La presenza di queste importanti associazioni di servizio internazionali negli Emirati è un fatto sicuramente positivo per il raggiungimento degli obiettivi sopra menzionati. Infatti, in molti altri Paesi arabi non è ancora possibile fondare associazioni di servizio internazionali. Per meglio comprendere l’importanza della presenza negli Emirati di associazioni di servizio internazionali di cui fanno parte anche le donne, basta evidenziare, ad esempio, che il Lions Clubs International presente in oltre 200 Paesi, non è ancora presente nei seguenti Paesi della Lega Araba: Arabia Saudita, Siria, Libia, Kuwait, Oman, Qatar, Yemen, Palestina.

E ciò per gli Emirati evidenzia certamente un importante segnale positivo verso l’auspicata “uguaglianza di genere”, oltre ad un concreto e importante passo verso la storicizzazione e contestualizzazione dell’Islam.

Considerazioni finali

Mi sono limitato a citare solo alcuni dei fatti a me noti, sia negativi che positivi, che interessano gli Emirati Arabi Uniti, con l’augurio che possano stimolare maggiori riflessioni per aprire la strada al maggiore rispetto dei diritti umani, per una libertà foriera di democrazia e per arrivare infine ad una futura cooperazione e pacifica convivenza fra i popoli.

Noi tutti abbiamo il dovere di esaltare questi aspetti, di dare forza alle positive volontà che emergono in questo Paese e che tendono sempre più ad allontanare la popolazione dall’atavica cultura patriarcale.

Con queste mie considerazioni desidero elogiare le azioni positive, ma, nello stesso tempo, non fare dimenticare che passi importanti devono ancora essere fatti verso il rispetto dei diritti umani, anche se riconosco che è utopistico pensare che tale cambiamento possa avvenire in tempi ristrettissimi. Possiamo solo augurarci che, grazie anche e soprattutto ai moderni mezzi di comunicazione, i messaggi possano essere presto recepiti e interiorizzati anche dalle menti più ostili.

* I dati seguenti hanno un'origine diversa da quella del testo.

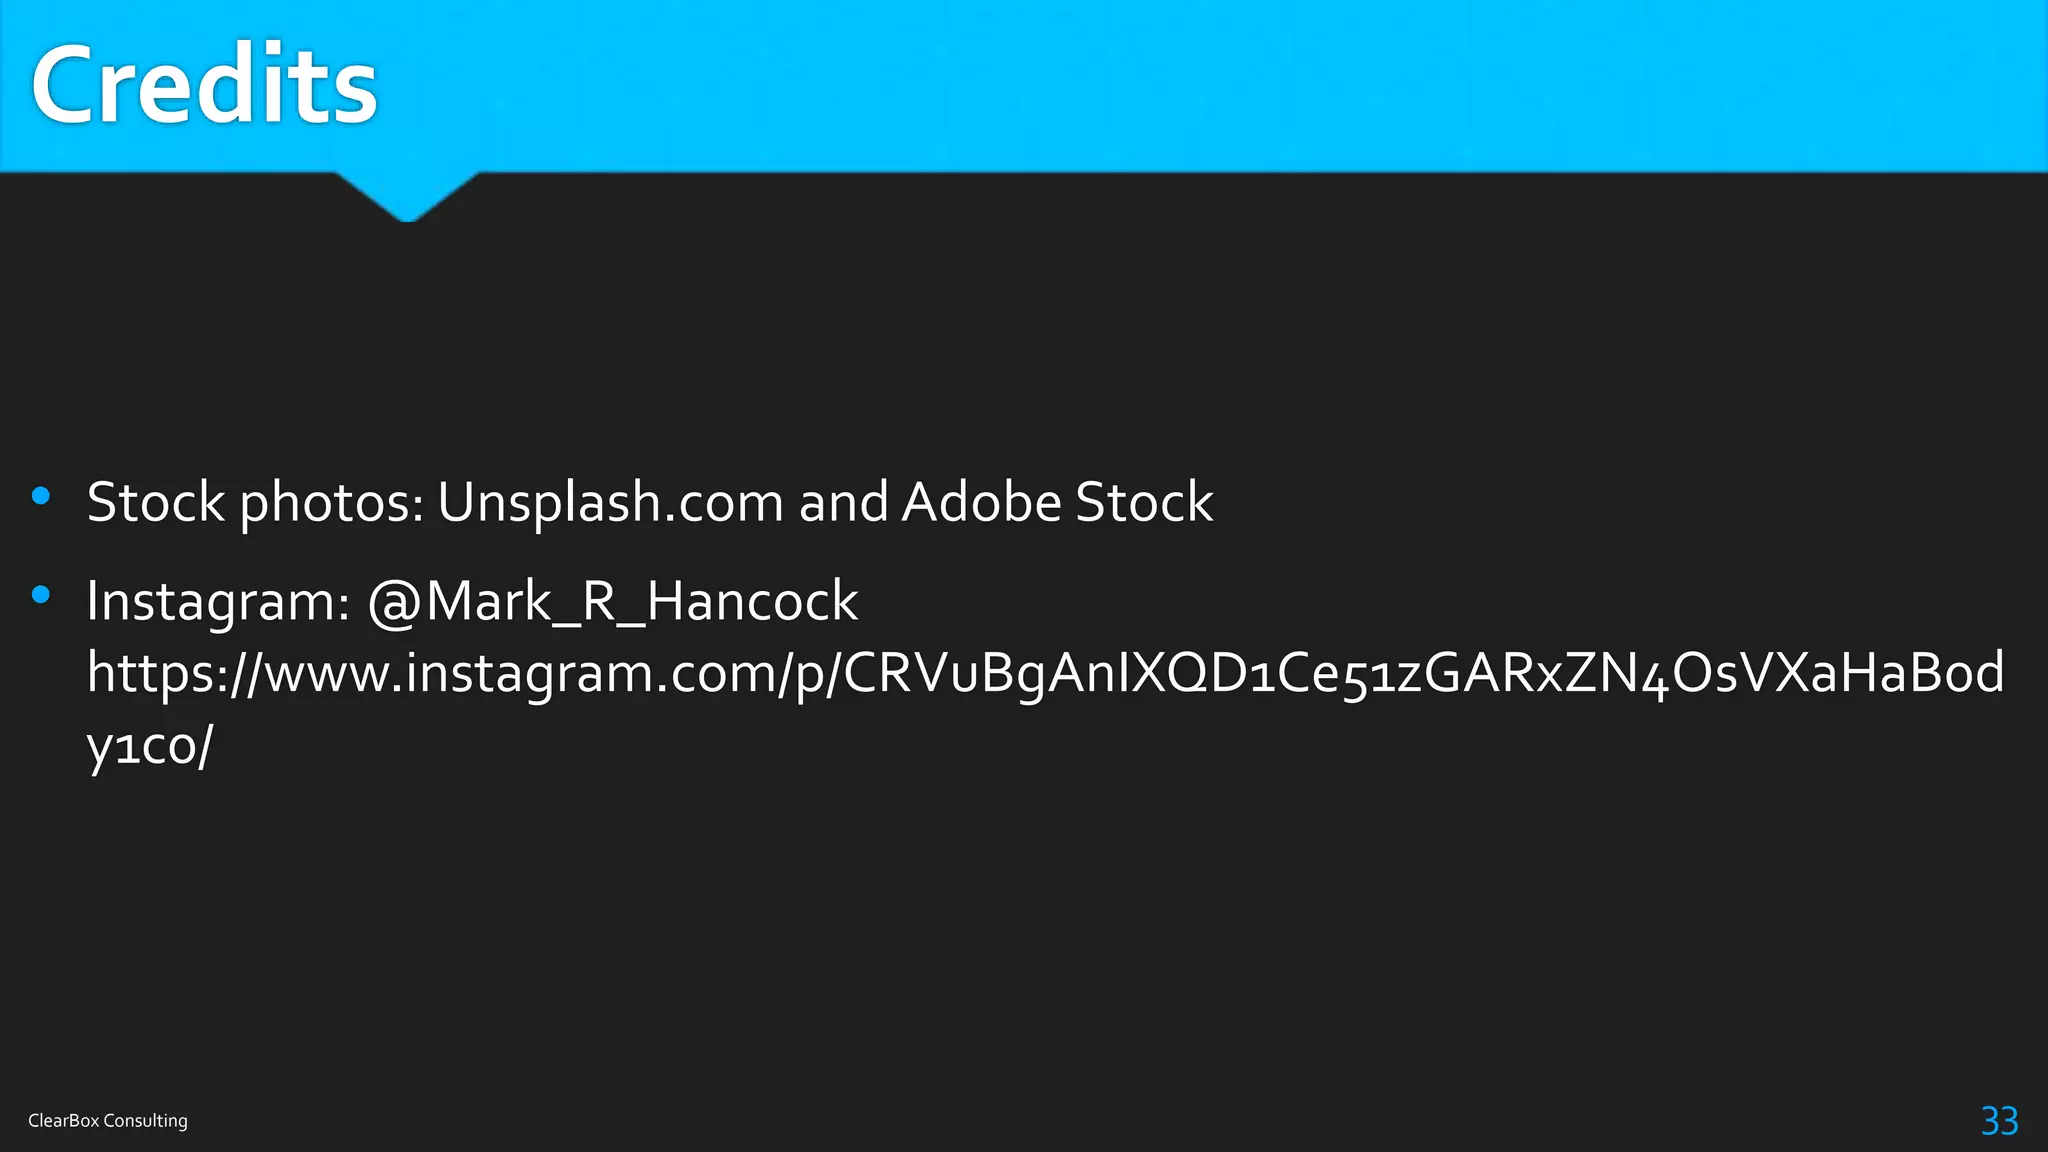Click the word "Consulting" in the footer
This screenshot has height=1152, width=2048.
coord(146,1121)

Tali azioni positive dimostrano, di fatto, che anche gli Emirati Arabi Uniti, così come hanno già fatto altri Paesi, mirano alla storicizzazione e contestualizzazione dell’Islam, unica religione per la quale tale processo è già iniziato solo in pochi Paesi.

Gli Emirati sanno bene che la loro ricchezza non durerà in eterno ed è auspicabile che serie riflessioni sul loro benessere attuale, dovuto in parte alle ingenti risorse di beni naturali pregiati, li possa indirizzare verso investimenti produttivi che torneranno socialmente utili soprattutto quando tali beni naturalmente si ridurranno o comunque saranno meno utilizzati dal mondo intero per produrre energia grazie alle crescenti moderne tecnologie alternative, sempre più necessarie per la sopravvivenza umana.

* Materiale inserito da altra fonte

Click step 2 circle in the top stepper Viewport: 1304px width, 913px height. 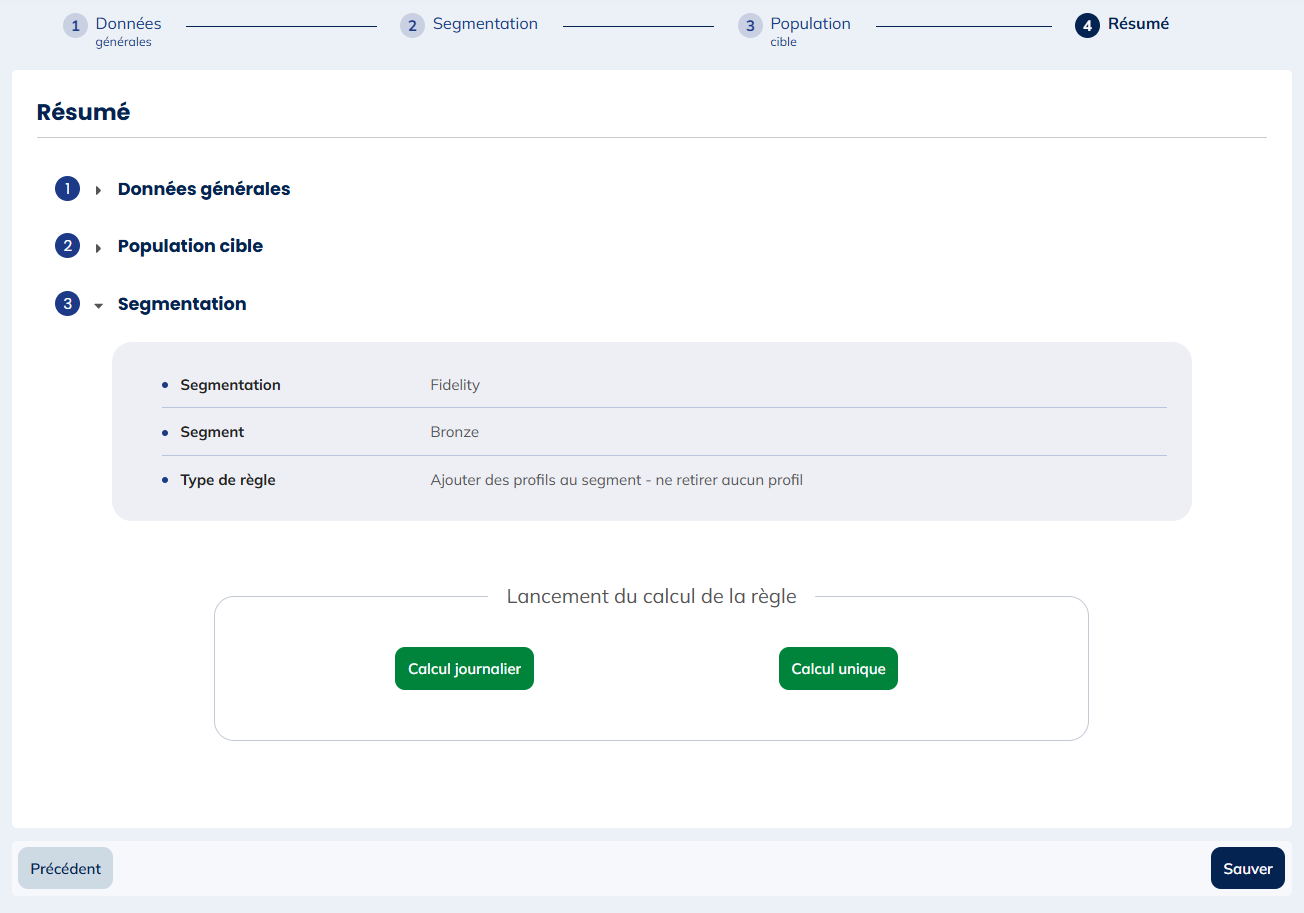point(412,26)
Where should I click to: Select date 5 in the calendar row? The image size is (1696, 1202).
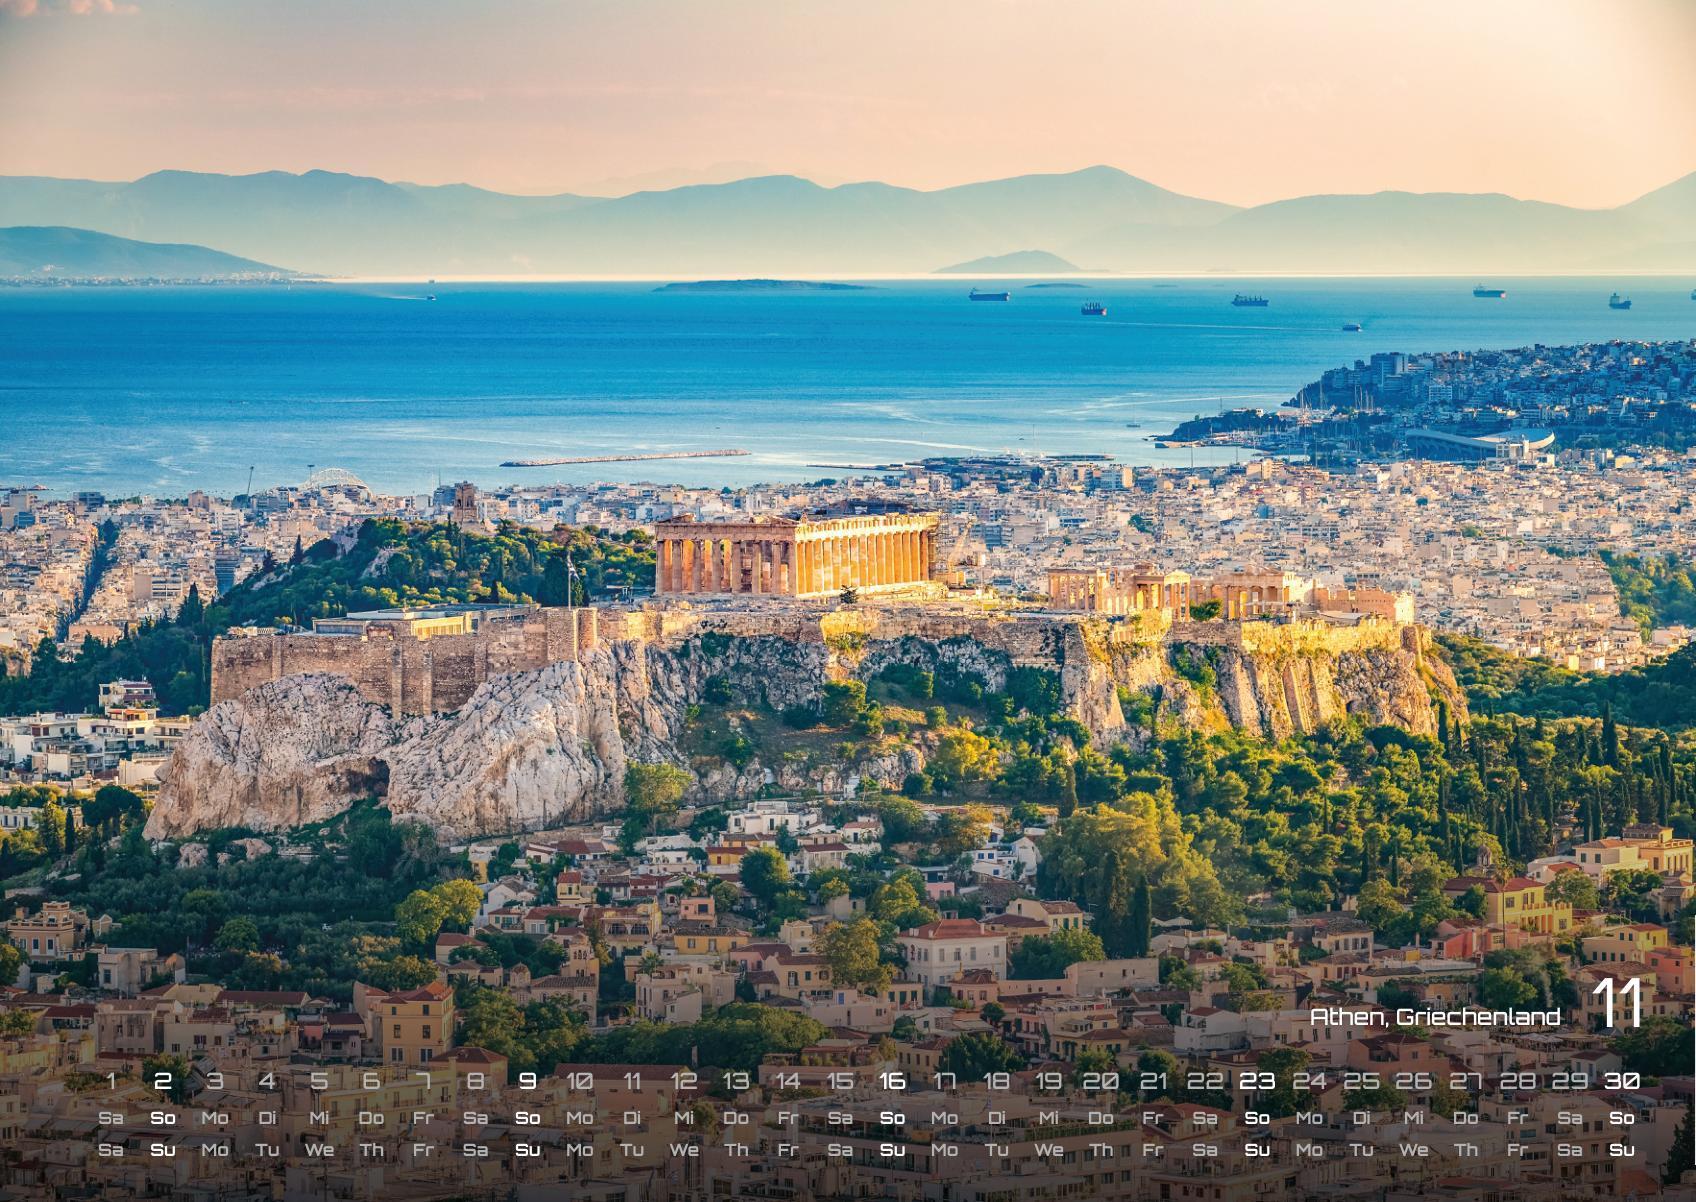pos(319,1081)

L’attuale primo tentativo di “storicizzazione e contestualizzazione”, ancora molto ridotto e troppo subordinato ad alcune anacronistiche interpretazioni coraniche, è, a mio avviso, opportuno che non sia legato solo ad un avvicinamento degli Emirati a questa o quell’altra grande potenza mondiale, perché verrebbe distorta l’interpretazione della positività delle azioni fatte.

La verità è che questo processo di forte sviluppo dovrebbe aspirare ad una sempre maggiore formazione di una struttura democratica, senza la necessità di menomare i diritti acquisiti da quanti oggi gestiscono le maggiori economie del Paese ed hanno fatto emergere aspetti sicuramente positivi, per potere fortemente contribuire a eliminare o comunque ridurre il terrorismo, ridurre eventuali sacche di povertà ancora esistenti nel Paese e liberare la donna da vincoli obsoleti che le impediscono di esprimere le sue vere qualità umane e sociali.

Potrebbe sembrare che quanto scrivo sia frutto di un sogno, ma non è così, perché sono pienamente convinto che proprio gli Emirati potrebbero innescare processi evolutivi da estendere al restante Mondo arabo.

La storia insegna che i poteri politici dittatoriali che limitano fortemente la libertà non hanno avuto mai lunga vita e il loro periodo di potere è stato sempre instabile e sotto la pesante costante paura per potenziali attentati e/o rivoluzioni. Dunque, dobbiamo solo sperare che l’attuale sviluppo degli Emirati non degeneri mai in forme di potere dittatoriale, né venga modificato da interessi politi internazionali che, per l’arricchimento di pochi possano sacrificare gli interessi generali della popolazione.

Gli Emirati, che nel volgere di pochi decenni sono diventati la sede di opere di alta tecnologia e costruzioni di alta ingegneria, con una grande capacità operativa che poco ha da invidiare a quella delle grandi potenze mondiali, lasciano ben sperare che lo stesso gradiente di sviluppo sociale possa presto interessare anche il pieno riconoscimento dei diritti umani.

Come ha detto Papa Francesco in occasione della XXVIII edizione dell’Incontro Internazionale Uomini e Religiosi promosso dalla Comunità di Sant’Egidio in data 08/09/2014:

Dobbiamo essere costruttori di pace e le nostre comunità devono essere scuole di rispetto e di dialogo con quelle di altri gruppi etnici o religiosi, luoghi in cui si impara a superare le tensioni, a promuovere rapporti equi e pacifici tra i popoli e i gruppi sociali e a costruire un futuro migliore per le generazioni a venire.

Ed io credo che gli Emirati Arabi Uniti siano già su questo cammino di pace, pertanto, se da un lato è corretto fare emergere le criticità sociali esistenti, dall’altro è nostro dovere esaltare gli aspetti positivi e gli importanti passi già compiuti verso la storicizzazione e contestualizzazione dell’Islam, come è già accaduto e continua ad accadere in altri Paesi musulmani, così da potere ancora una volta confermare che l’Islam è una religione abramitica di pace e di rispetto umano.

Note

1 Najla Bouden Romdhane, 63 anni, originaria dalla regione povera di Kairouan, ingegnere-geologo, professoressa di geofisica presso la Scuola Nazionale di Ingegneria di Tunisi, è stata Direttore Generale responsabile della Qualità presso il Ministero della Pubblica Istruzione. Donna dotata di grande intelligenza e di alte qualità umane.
2 MENA (Middle East & North Africa) è la regione, suddivisa in tre sotto-regioni, che comprende 18 Paesi: Nord Africa (Algeria, Egitto, Libia, Marocco, Tunisia), Medio Oriente (Giordania, Iraq, Israele, Libano, Siria, Territorio palestinese occupato) e Penisola araba e Iran (Arabia Saudita, Bahrein, Emirati arabi uniti, Iran, Kuwait, Oman, Qatar, Yemen).